My eyes close, surrendering myself to this intense teasing. He’s not pushing in, it’s just a lazy slide, back and forth, but I feel myself opening for him anyway, my body starving for more.

Hungry.

Always.

“You like that?” he murmurs, his voice so thick with need that I can’t even answer him. I nod, relaxing back into his pillow. I’m beyond ready for him, surrendering and spurring him on as he rubs against me, over and over again.

This is so fucking rich.

Royal.

I swallow hard, and a begging noise escapes my lips.

He likes that. I can tell by the way his muscles tense. My heart is starting to pound in my head, my skin is hot and tight, my nipples are hardened pebbles in the cool air as his skin brushes against them.

With a slow exhale, he grips my hip as he pushes himself inside me from the side. He’s bare and thick and long as he sinks in, this slow, decadent thrust.

“So good,” he murmurs, his voice throaty with need. “So beautiful.”

I take in a deep breath and try to focus on every single thing that’s happening, from head to toe, just letting it all sink in.

Like the times we’ve had sex before, I’m hit with the sad, urgent feeling that it might not happen again.

Because it feels right. It feels good, then it feels too much, then I don’t even know what I feel because all I feel is Aksel.

He’s taken over my whole world.

He’s my ruler.

I’m his subject.

I groan, stretching around his thick cock, loving how hard I can clench him. He loves it too. His breath is getting shorter, more labored, which makes me grip him even harder. I love these little sounds he makes; how undone he becomes. He goes from a man in a sharp suit to a wolf in the wild.

“Want me to go faster?’ he asks, groaning as he speaks.

“No,” I say, licking my lips. I look at him. “This is good.”

It’s better than good but other words are escaping me right now.

He nods and watches me intently as he pushes in further. His lips part as he sucks in his breath and his forehead creases in lust and awe, like he can’t believe this is happening, can’t believe how good it feels.

“Oh god,” he moans, his grip tightening on my hips, sliding up to my waist, to my breasts where he pinches my nipples. “Aurora. Fuck me. You’re so fucking perfect. You’re a dream.”

I might feel perfect right now while his cock is sliding deep within me, but I’m not a dream. I’m one hundred per cent real. I’m here. I’m living this, I’m feeling this, I’m loving this.

This is happening.

He’s watching me, watching himself, watching us, where his cock sinks into me, his shaft wet with my desire. He’s entranced by the sight, the slow push in, the slow pull out.
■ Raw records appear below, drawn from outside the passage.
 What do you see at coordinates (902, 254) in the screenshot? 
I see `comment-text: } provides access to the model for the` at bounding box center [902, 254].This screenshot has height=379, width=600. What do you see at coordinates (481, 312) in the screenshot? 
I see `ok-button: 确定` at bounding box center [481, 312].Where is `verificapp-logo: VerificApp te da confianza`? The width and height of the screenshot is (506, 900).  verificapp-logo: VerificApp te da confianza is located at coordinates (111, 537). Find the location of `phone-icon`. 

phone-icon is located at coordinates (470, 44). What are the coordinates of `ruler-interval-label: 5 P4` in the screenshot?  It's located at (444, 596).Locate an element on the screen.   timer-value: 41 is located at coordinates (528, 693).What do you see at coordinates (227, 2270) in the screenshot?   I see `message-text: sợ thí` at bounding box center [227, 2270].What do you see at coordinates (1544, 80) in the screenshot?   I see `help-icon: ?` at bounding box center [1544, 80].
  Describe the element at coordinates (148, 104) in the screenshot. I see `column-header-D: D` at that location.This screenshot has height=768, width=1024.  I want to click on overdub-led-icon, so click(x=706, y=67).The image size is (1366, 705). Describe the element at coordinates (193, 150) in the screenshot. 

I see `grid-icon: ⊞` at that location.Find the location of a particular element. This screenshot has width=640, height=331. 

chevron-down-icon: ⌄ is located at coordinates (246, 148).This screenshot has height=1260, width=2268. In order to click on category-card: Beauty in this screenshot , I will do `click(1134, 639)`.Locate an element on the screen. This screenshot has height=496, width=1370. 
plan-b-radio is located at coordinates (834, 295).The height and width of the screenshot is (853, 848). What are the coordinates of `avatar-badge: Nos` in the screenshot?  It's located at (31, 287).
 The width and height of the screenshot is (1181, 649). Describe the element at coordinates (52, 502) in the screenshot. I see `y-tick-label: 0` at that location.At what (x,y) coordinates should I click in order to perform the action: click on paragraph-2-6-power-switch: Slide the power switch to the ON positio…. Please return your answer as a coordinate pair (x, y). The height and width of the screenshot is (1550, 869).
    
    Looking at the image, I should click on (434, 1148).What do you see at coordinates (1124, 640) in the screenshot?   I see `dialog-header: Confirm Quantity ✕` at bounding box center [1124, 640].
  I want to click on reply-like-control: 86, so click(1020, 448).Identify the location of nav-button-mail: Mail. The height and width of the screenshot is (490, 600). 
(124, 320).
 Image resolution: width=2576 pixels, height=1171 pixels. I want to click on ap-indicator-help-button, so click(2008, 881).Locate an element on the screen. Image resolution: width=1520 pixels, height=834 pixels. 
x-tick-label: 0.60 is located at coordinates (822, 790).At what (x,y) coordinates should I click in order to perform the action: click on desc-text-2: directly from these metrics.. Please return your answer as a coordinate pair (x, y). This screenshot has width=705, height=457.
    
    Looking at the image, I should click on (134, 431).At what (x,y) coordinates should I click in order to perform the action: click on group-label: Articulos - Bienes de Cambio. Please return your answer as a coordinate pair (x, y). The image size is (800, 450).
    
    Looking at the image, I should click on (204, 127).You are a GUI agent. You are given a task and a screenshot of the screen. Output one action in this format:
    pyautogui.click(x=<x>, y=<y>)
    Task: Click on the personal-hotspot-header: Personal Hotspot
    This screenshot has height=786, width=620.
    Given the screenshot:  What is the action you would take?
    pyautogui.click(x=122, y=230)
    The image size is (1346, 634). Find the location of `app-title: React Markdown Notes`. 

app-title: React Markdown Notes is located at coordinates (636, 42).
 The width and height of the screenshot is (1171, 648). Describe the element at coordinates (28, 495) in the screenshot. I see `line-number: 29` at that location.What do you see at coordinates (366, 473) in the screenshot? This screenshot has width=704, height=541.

Look at what we do to each other.

Each rock of my hips, each thrust of his, pushes him in deeper, makes us connect like magnets. The way his abs clench as he pushes inside, the tiny beads of sweat that gather over his tanned skin, the dampness on his brow. I reach around and pull his ass toward me, wanting more, and he drives in so deep that the air leaves my lungs.

God, yes.

My head goes back again and I’m surrendering to him. He’s in me, in so deep, and I don’t ever want him to leave. This feels beyond right.

This might be the calm before the storm. This might be the storm, too. He can be both those things for me, the peace and the chaos. He can be my everything if he wants to. Even if he doesn’t.

I don’t want this to ever stop.

Something goes off inside me, a spiral in my core that’s slowly increasing, spreading, heating up. It’s going to take over me, it’s going to pull me under, and I’ve never wanted to come so badly in my life.

“Almost,” I whisper, my voice choked with my sudden hunger for him. “God, Aksel, I’m almost…”

He responds instantly.

With a throaty growl he starts pumping faster, one hand at my back to hold me in place, the other in my hair, making a fist. He’s sliding in deeper than ever, hitting me where my body is dying for release.

He brings my head forward and kisses me, quick and hot, tasting like sweat. My mouth is ravenous against his, messy, the need inside me building and building.